3. Current Resources and Capabilities. This component of the Gap Analysis process depicts the entirety of the resources the healthcare organization and its suppliers have at their disposal to treat the number and categories of patients during the likely disaster scenarios. Healthcare and Public Health leaders need to work with their suppliers as a major component of Gap Analysis. Stockpiling at the hospital or public health department level (beyond a start-up inventory) is a bad idea and counterproductive. Stockpiling skews the week to week usage histories because ordering trends often reflect stockpile replenishment, rather than actual usage. Thus, suppliers’ demand forecast models can’t actually forecast normal requirements for total supply chain planning. A better Disaster Readiness strategy is to share the healthcare or public health departments’ total “Requirements List” with suppliers. The suppliers can then develop an Emergency Stock Redeployment Plan” whereby, suppliers can rapidly redeploy medical materials throughout their distribution center network during surges in product demand at specific areas of the Country. The suppliers’ redeployment plan should be exercised (with a small but representative quantity of materials) during community-wide exercises. Thus, The Joint Commission and other accreditation bodies can see that methods and processes are in place and operationally capable of meeting Emergency Management Standards. Even with comprehensive advance planning with suppliers, there will be resource shortfalls. This is why the National Response Framework (NRF) assigns Emergency Support Function (ESF) missions to Federal Response Agencies.

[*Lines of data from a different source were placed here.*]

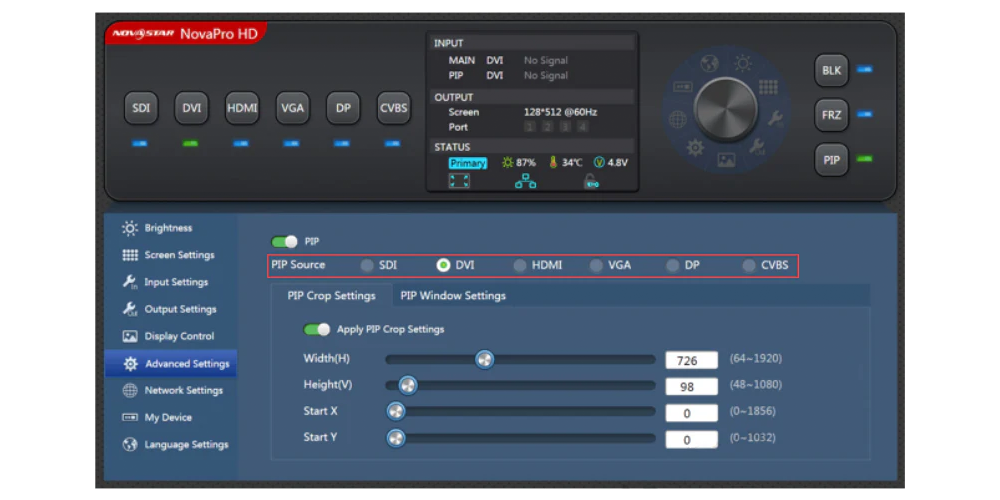The height and width of the screenshot is (500, 1000).
Task: Click the lock icon in STATUS panel
Action: (x=591, y=182)
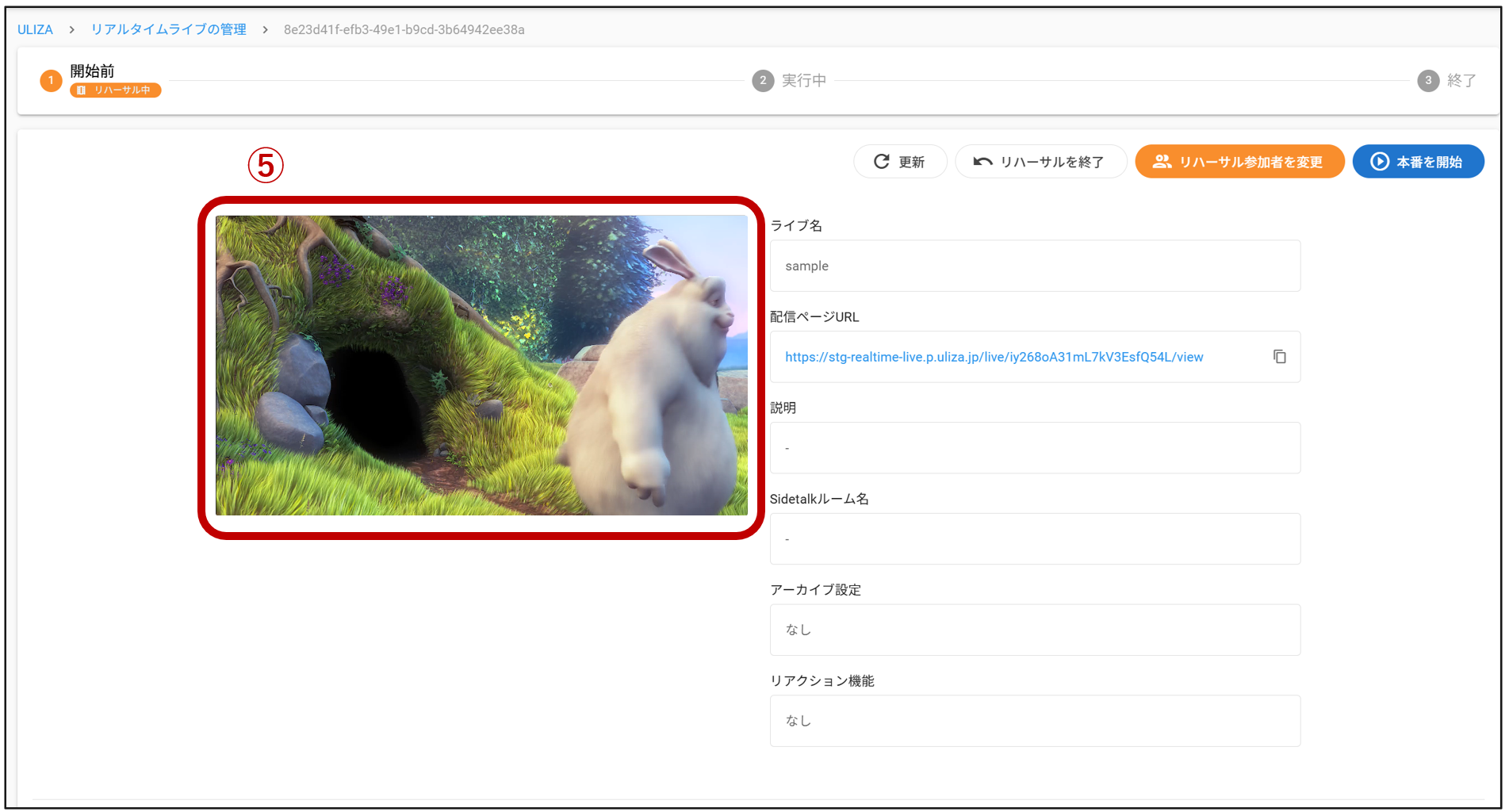This screenshot has height=812, width=1509.
Task: Click the リアクション機能 field
Action: (1035, 721)
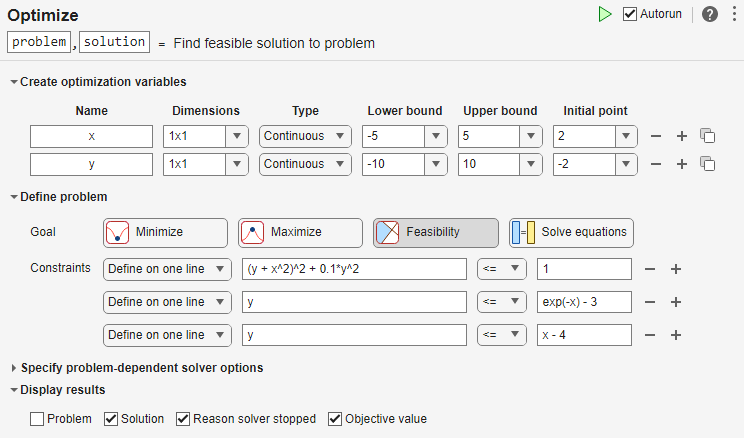Select the Minimize goal
This screenshot has width=744, height=438.
(x=164, y=232)
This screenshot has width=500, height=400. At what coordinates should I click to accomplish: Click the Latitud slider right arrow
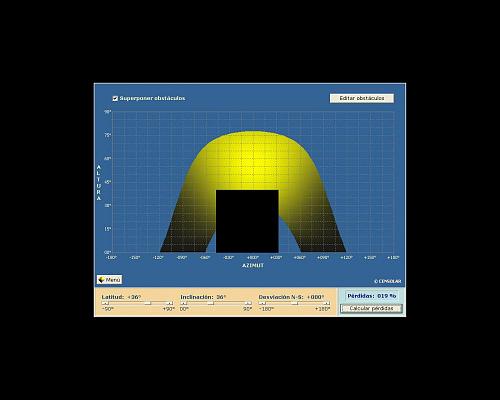pos(169,303)
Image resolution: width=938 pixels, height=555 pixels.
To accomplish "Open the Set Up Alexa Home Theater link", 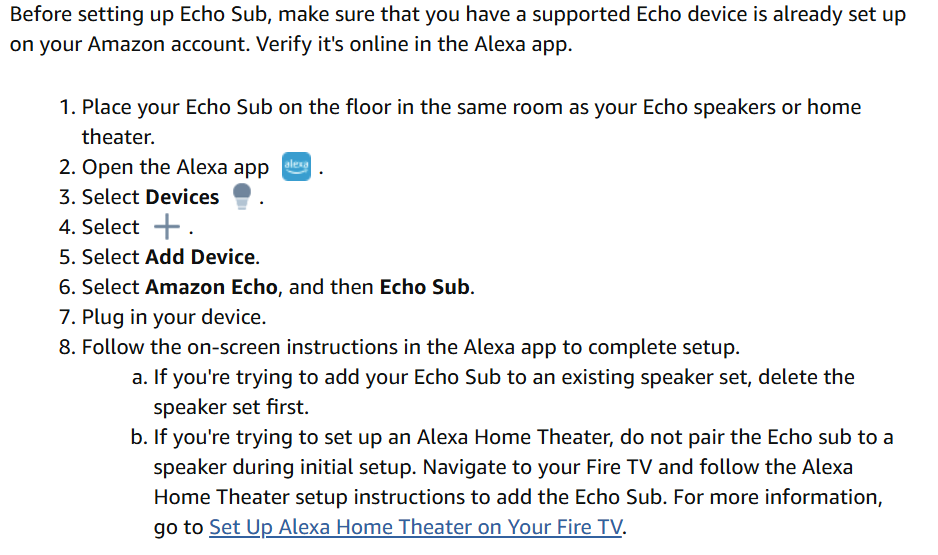I will click(x=415, y=527).
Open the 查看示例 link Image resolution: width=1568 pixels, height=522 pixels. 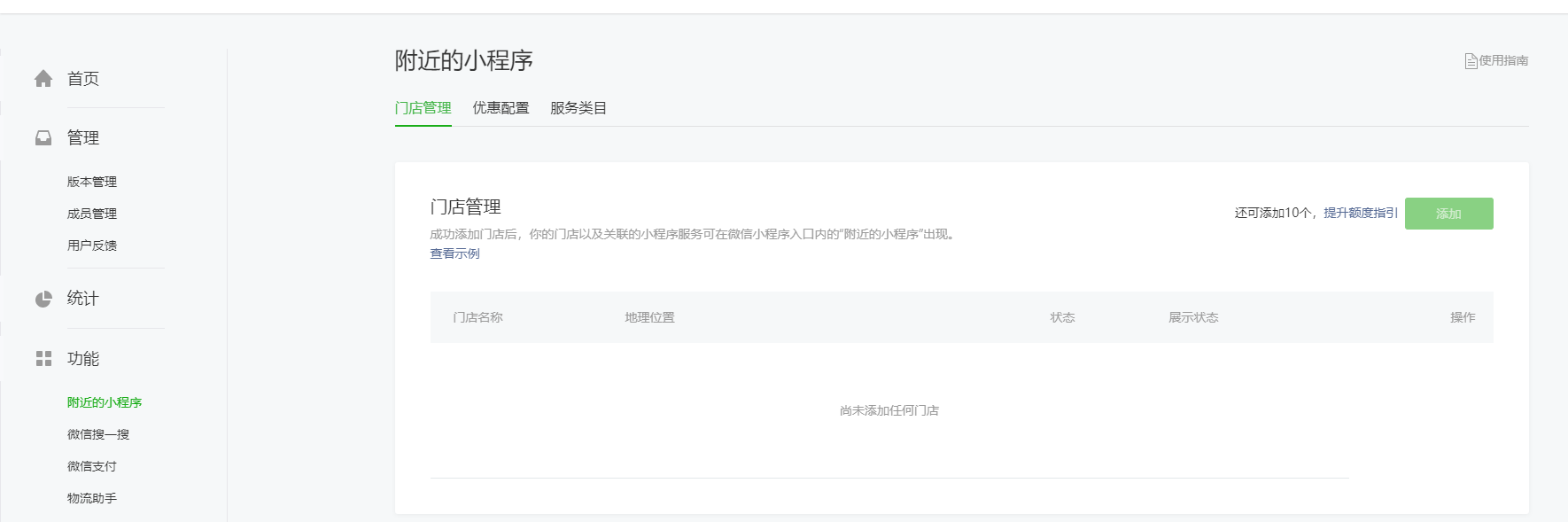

Many healthcare planners feel that they must somehow obtain the additional resources needed to manage a given scenario. The reality is that the National Response Framework (NRF) anticipated that requirements will far exceed local and even state and territory resources. The Emergency Support Function (ESF) organization at the Federal level responsible for providing Public Health and Medical Services sustainment support is the Department of Health and Human Services (HHS) as the ESF-8 agency. In the NRF, HHS is tasked to provide the difference between city and state and territory available resources and capabilities and the total requirements and capabilities needed to medically manage large scale events…in other words ESF-8 is tasked to fill in the Gap. It is therefore imperative that local and state/territorial plans accurately depict the Gap which exists between the organization’s on-hand and supplier’s available assets and Total Requirements. Only then can HHS (and other Emergency Support Functions) properly plan, program and budget for closing the “Gaps” which exist in jurisdictions across America.

4. Forwarding the Requirements Gap. The “resource and capability gaps” for each planning scenario is the difference between available resources (including start-up inventories as well as suppliers’ redeployment plans) and capabilities, versus the total requirements. The National Response Framework requires that local healthcare organizations pass on requirements exceeding available resources to the local Emergency Management Agency (EMA). The requirements which cannot be met at the local jurisdictional level must then be forwarded to the state/territory or tribe EMA. Finally, unmet state/territory/tribe unmet requirements for resources and capabilities will be forwarded up the chain to the Federal agency responsible for providing the individual Emergency Support Functions (ESF). It bears repeating that backup support for Public Health and Medical Services, the Federal support function is ESF-8, and is provided by the Department of Health and Human Services (HHS). It is important for healthcare and public health planners and jurisdictional elected officials to cite the ESF-8 mission tasking when forwarding their “Unmet Requirements” up the support chain to HHS’, Assistant Secretary for Preparedness and Response (ASPR) for “Enterprise-Wide” accomplishment of their ESF-8 Mission Tasking.

With well-defined Public Health and Healthcare Gap Analyses from jurisdictions across America, HHS can then analyze, plan, program, budget, procure, manage, pre-position and rapidly deploy additional resources needed to sustain and fortify America’s Public Health agencies and the Private Healthcare Industry during future emergencies and disasters requiring Federal ESF support.